• _Reading text_:
Pasta with salmon, mustard and orange, an ideal family supper.
Pasta and salmon are perfect for family meals and this recipe can be rustled up quickly and easily. Literally in the time it takes the pasta to cook, the dish will be ready. This recipe is the result of leftover frozen orange and some frozen cubes of salmon after filleting a whole salmon at Easter.
Apart from the pasta pan, it’s a one pot healthy meal with lots of punchy flavours. The addition of the broccoli means it includes one of your five a day and of course don’t forget the health benefits from the salmon.
- 350 g conchiglie pasta Other pasta such as farfalle or fussili will work well
- 300 g Broccoli, broken into florets
- 1-2 tbsp olive or rapeseed oil
- 2 garlic cloves - crushed
- 3 120 -140g boneless skinless salmon fillet, cut into bit size cubes
- 2 tbsp wholegrain mustard
- zest of half and Juice of 1 large orange
- 2 tbsp chopped fresh dill plus extra for serving
- freshly ground black pepper and salt
- Cook the pasta according to the instructions on the packet. 3-4 minutes before the pasta is cooked add the broccoli and continue cooking. Once cooked, drain and reserve 4 tbsp of the pasta water.

• _Data section_:

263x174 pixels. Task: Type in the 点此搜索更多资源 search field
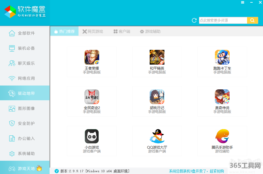223,20
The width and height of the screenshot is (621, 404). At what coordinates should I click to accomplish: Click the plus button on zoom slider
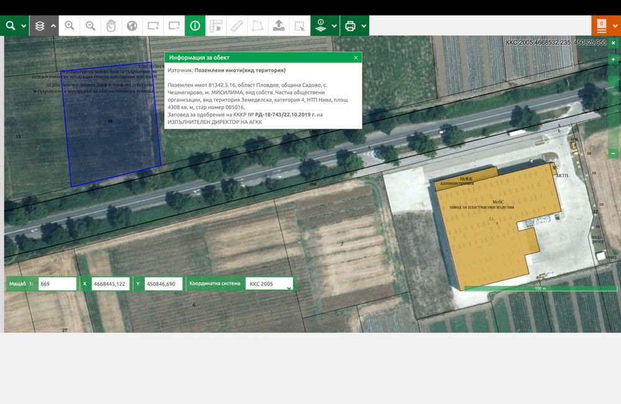tap(614, 60)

• _Work to complete_:
• a. Write out the salmon pasta recipe from "- 350 g conchiglie" up to and including "the pasta water.".
• b. How much of the pasta water does the salmon pasta recipe say to reserve after draining?
• c. Using the salmon pasta recipe, explain why the dish uses frozen orange and frozen cubes of salmon.
The material is separate from the salmon pasta recipe.

• _Outputs_:
• a.
- 350 g conchiglie pasta Other pasta such as farfalle or fussili will work well
- 300 g Broccoli, broken into florets
- 1-2 tbsp olive or rapeseed oil
- 2 garlic cloves - crushed
- 3 120 -140g boneless skinless salmon fillet, cut into bit size cubes
- 2 tbsp wholegrain mustard
- zest of half and Juice of 1 large orange
- 2 tbsp chopped fresh dill plus extra for serving
- freshly ground black pepper and salt
- Cook the pasta according to the instructions on the packet. 3-4 minutes before the pasta is cooked add the broccoli and continue cooking. Once cooked, drain and reserve 4 tbsp of the pasta water.

• b. 4 tablespoons.

• c. The recipe grew out of leftovers: frozen orange and frozen cubes of salmon that remained after a whole salmon was filleted at Easter.